Eröffnung der neuen „Stationen der Erinnerung“ im Alsergrund am 4. Mai 2008

Mitten in der Rossau, einem Viertel, in dem vor 1938 die Hälfte der Bevölkerung aus jüdischen Familien stammte, fand auf dem Platz der Servitenkirche unsere Eröffnungsveranstaltung statt.

Sehr viele Angehörige nahmen an dieser für sie so bedeutenden feierlichen Eröffnung teil. Drei Familien reisten eigens aus Israel an.

Bezirksvorsteherin Martina Malyar, die selbst die Patenschaft für einen Stein der Erinnerung übernommen hat, stellte die Bedeutung der Vergangenheitsbewältigung in den Mittelpunkt ihrer flammenden Rede.

Verdrängen und vergessen war lange die Bearbeitungsform unserer meisten Politiker. So wurden die Opfer damals wieder zu Opfern und ich kann mich des Eindrucks nicht erwehren, dass die Täter kaum zur Verantwortung gezogen wurden. Wir Jüngeren müssen uns verpflichtet sehen, unseren Beitrag zu leisten und mir als Vertreterin der Folgegeneration ist das nicht Pflicht, sondern tiefes Bedürfnis.“

Peter Schwarz von ESRA bezeichnete in seiner Rede die „Steine der Erinnerung“ als „besonders wertvollen Beitrag zur Aufarbeitung der in dieser Stadt verübten Verbrechen, weil es die Auseinandersetzung mit der Geschichte als Basis und als Resultat hat.

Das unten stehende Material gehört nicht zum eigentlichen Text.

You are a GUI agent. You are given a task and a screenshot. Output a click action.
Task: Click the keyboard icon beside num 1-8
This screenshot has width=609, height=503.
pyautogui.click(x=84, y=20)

Franzi Heidenreich erzählte die Geschichte ihrer Mutter. Regina Rosenzweig war kein politischer Mensch und sie begriff erst nach der Reichspogromnacht, wie lebensbedrohlich die Lage war. Sie schaffte es nicht mehr, die nötigen Ausreisepapiere vor dem Ausbruch des Krieges zusammen zu bekommen. Danach war dann jede Möglichkeit versperrt, Österreich zu verlassen. Franzi Heidenreich, die als 15 Jährige nach England flüchten konnte, hatte ihr mithilfe von Freunden sogar eine Stelle als Haushälterin verschafft. In einem der letzten Briefe schrieb Regina Rosenzweig an ihre Tochter: „Schwalberl, du bist mir aus dem Nest gefallen.“

Vally Steiner (zweite von links) in der Grundlgasse 5 vor dem Haus, in dem ihre Großeltern und ihr Vater gelebt haben.

Vally Steiner, die Enkelin von Valerie und Heinrich Steiner, erzählte, dass ihr Vater, Herbert Steiner, im Alter von 15 Jahren – zusammen mit einem Freund – über Holland nach England geflüchtet sei. Seine Eltern hatten weder die finanziellen Mittel, Österreich zu verlassen noch fand sich trotz intensivster Bemühungen ein Land, das sie aufgenommen hätte.

Herbert Steiner hat es nie verwunden, dass es ihm nicht gelungen war, seine Eltern zu retten. Er hat sein Leben der Aufarbeitung der Geschichte gewidmet und das Dokumentationsarchiv des Österreichischen Widerstands gegründet. Vally Steiner trägt den Namen ihrer Großmutter.

Walter(Ephraim) Blotner in der Mitte, rechts von ihm seine Tochter und seine Frau, in der Liechtensteinstraße 73. Herr Blotner, Jahrgang 1921, hat mit seinen Eltern und seiner Schwester in diesem Haus gelebt. Ihm gelang noch in letzter Minute die Flucht.

Sholem, sholem, soll sein Frieden, sholem – war das Schlusslied des Duos „Sholem alejchem“, das mit seiner wunderschönen Musik alle begeisterte und die Anwesenden zum Mitsingen einlud.

Die anschließende Begehung war äußerst berührend. Bei jeder Station erzählten Angehörige über das Schicksal ihrer Lieben. Ariel Avriel-Sheffer sprach das jüdische Totengebet für seine Großeltern und seine Tanten.

Ariel Avriel Sheffer (rechts) mit Bezirksvorsteherin Martina Malyar, Elisabeth Ben David-Hindler und Albert Slavik von der Bezirkskulturkommission vor dem Haus Grünentorgasse 19,in dem drei Großtanten von ihm gelebt haben.